The Global Solar Council (GSC) released a new paper today calling for urgent reforms to the financial architecture underpinning the solar sector.
The trade body said urgent reforms to global finance systems are needed to unlock solar investments, especially in under-served regions, and to close the funding gap between developed and developing countries.
The paper outlines 10 recommendations to accelerate investment flows, rebalance capital allocation, and ensure solar energy reaches every part of the world, not just wealthier countries.
The paper, How to Finance Solar for All?, is the first product of the GSC’s finance task force, chaired by Jinko Solar, and draws from industry expertise, investor insights, and policy intelligence from across the globe.
GSC chief executive Sonia Dunlop (pictured) said: “Finance must become the catalyst for energy equity – not a barrier. Our message to policymakers, development banks, and the private sector is simple: if we want to scale up solar deployment to 1TW per year, we have to bring down the cost of finance for solar projects large and small around the world.
“A typical project that today gets 15% cost of finance needs to come down to 5%. We need to find ways of de-risking these projects.”
Despite solar’s rapid growth – with global installed capacity reaching 1865 GW in 2024 – the report warns that capital flows remain unequal and structurally misaligned.
GSC said that while over $2 trillion was invested in clean energy in 2024, just 3% of global energy investments reached Africa. Countries like Nigeria face equity return expectations as high as 59.7%, compared to 8.3% in Germany, the report claimed.
The report calls for more public-private coordination, concessional finance, and de-risking instruments to re-invigorate capital flows.
It recommends correcting geographic and value chain imbalances by ensuring fair access to capital in high-risk markets and underfunded solar segments.
The report also calls for storage to be treated as core infrastructure and not an add-on, with new financial tools tailored for solar-plus-storage.
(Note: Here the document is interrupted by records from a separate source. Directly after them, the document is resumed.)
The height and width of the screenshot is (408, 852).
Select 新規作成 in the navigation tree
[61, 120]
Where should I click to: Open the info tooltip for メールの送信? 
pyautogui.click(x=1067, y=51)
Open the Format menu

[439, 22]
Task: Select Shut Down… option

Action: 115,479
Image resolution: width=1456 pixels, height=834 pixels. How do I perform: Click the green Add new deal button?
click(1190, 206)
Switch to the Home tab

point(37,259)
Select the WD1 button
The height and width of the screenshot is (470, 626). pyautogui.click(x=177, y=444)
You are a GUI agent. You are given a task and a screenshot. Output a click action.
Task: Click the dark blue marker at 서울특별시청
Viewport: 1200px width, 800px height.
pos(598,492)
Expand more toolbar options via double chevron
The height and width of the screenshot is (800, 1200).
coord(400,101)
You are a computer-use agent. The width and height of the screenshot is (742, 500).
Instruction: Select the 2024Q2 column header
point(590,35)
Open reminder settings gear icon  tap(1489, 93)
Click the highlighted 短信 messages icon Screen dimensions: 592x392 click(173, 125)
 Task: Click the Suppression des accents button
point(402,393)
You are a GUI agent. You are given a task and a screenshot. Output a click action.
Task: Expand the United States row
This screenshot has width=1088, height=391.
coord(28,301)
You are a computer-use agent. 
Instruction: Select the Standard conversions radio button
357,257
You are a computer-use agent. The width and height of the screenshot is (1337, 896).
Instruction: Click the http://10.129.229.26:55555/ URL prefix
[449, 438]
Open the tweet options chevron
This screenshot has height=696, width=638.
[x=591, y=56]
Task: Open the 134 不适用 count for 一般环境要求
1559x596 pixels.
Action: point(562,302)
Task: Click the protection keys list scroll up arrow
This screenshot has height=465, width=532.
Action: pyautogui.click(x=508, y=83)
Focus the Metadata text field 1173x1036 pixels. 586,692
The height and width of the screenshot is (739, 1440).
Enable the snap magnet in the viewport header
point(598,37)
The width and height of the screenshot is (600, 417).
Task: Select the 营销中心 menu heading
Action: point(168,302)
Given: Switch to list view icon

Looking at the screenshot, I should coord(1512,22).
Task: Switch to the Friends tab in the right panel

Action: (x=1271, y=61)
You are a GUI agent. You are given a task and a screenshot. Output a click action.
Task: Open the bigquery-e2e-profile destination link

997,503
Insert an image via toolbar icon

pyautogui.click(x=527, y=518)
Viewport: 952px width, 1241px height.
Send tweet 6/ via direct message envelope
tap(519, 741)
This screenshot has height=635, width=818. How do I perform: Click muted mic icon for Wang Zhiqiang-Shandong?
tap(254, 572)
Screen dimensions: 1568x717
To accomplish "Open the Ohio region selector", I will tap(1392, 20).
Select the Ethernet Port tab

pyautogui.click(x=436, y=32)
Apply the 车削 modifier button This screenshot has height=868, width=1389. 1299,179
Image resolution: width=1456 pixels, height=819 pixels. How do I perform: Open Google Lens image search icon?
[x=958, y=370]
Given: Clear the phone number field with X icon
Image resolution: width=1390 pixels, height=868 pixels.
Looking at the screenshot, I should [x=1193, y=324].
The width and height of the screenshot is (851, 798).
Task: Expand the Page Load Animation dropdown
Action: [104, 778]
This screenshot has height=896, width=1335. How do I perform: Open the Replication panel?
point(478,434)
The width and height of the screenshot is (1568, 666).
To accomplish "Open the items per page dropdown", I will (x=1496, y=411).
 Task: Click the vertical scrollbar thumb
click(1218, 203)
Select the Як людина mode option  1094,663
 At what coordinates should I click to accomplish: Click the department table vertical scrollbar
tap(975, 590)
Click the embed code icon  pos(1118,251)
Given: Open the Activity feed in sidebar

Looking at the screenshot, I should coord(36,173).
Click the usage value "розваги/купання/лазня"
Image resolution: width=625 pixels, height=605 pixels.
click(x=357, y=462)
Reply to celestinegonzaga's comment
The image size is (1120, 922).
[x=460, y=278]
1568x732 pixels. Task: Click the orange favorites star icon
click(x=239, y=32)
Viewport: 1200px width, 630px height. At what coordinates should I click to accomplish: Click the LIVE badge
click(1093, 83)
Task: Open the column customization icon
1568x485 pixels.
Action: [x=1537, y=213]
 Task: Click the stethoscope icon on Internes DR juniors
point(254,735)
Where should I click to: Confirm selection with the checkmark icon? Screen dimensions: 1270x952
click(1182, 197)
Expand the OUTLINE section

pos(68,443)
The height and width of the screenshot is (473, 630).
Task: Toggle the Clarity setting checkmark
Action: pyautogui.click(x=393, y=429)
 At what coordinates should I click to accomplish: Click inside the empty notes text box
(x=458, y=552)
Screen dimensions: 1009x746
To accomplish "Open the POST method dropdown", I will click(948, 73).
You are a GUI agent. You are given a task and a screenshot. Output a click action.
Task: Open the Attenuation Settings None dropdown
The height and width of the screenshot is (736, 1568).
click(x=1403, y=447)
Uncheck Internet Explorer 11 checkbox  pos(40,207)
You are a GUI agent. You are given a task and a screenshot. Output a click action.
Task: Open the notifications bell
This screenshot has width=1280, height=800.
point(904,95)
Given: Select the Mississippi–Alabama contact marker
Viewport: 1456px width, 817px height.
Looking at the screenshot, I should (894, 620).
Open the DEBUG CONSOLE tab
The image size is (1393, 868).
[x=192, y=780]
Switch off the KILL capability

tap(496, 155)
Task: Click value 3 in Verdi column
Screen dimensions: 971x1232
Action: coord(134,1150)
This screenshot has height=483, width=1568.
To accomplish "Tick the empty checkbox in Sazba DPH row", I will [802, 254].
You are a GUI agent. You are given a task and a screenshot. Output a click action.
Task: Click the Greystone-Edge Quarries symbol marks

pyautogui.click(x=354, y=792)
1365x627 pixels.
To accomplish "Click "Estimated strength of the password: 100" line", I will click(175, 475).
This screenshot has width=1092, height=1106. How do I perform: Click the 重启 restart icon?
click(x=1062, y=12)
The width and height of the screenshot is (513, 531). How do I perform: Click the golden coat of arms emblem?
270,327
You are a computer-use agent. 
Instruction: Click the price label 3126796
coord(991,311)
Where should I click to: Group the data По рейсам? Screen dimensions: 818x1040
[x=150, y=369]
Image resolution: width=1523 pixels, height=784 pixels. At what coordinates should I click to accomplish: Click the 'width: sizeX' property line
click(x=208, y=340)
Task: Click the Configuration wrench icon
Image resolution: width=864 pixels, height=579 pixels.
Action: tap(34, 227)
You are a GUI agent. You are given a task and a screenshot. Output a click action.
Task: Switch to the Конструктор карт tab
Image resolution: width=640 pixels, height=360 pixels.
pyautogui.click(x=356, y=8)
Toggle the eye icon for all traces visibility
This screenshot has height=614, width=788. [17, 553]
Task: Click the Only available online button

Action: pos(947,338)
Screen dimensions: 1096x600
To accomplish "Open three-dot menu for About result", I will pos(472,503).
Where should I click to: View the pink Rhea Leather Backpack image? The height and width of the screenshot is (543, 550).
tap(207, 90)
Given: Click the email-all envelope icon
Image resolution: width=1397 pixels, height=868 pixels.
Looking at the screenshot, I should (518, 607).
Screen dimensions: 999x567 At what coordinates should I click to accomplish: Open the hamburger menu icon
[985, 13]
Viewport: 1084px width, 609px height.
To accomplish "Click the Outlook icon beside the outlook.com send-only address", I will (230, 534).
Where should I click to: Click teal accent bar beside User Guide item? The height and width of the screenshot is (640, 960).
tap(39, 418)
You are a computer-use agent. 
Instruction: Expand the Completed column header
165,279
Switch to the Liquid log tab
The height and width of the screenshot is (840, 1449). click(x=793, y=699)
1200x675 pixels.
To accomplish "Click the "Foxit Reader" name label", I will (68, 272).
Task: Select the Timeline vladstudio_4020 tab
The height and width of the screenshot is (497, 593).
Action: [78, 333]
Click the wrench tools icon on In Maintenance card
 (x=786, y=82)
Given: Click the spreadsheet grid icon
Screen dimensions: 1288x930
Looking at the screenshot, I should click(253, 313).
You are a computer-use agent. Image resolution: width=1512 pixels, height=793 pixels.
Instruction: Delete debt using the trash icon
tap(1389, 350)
In addition, it recommends developing financing for newer solar applications, such as agrivoltaics, floating PV, and more.
“Finance is not neutral – it is a political and structural choice,” said Lin Sun, chair of GSC’s finance task force and head of sustainability at Jinko Solar. “If we are serious about delivering energy equity, climate action, and the SDGs, solar finance must become more inclusive, transparent, and future-ready.”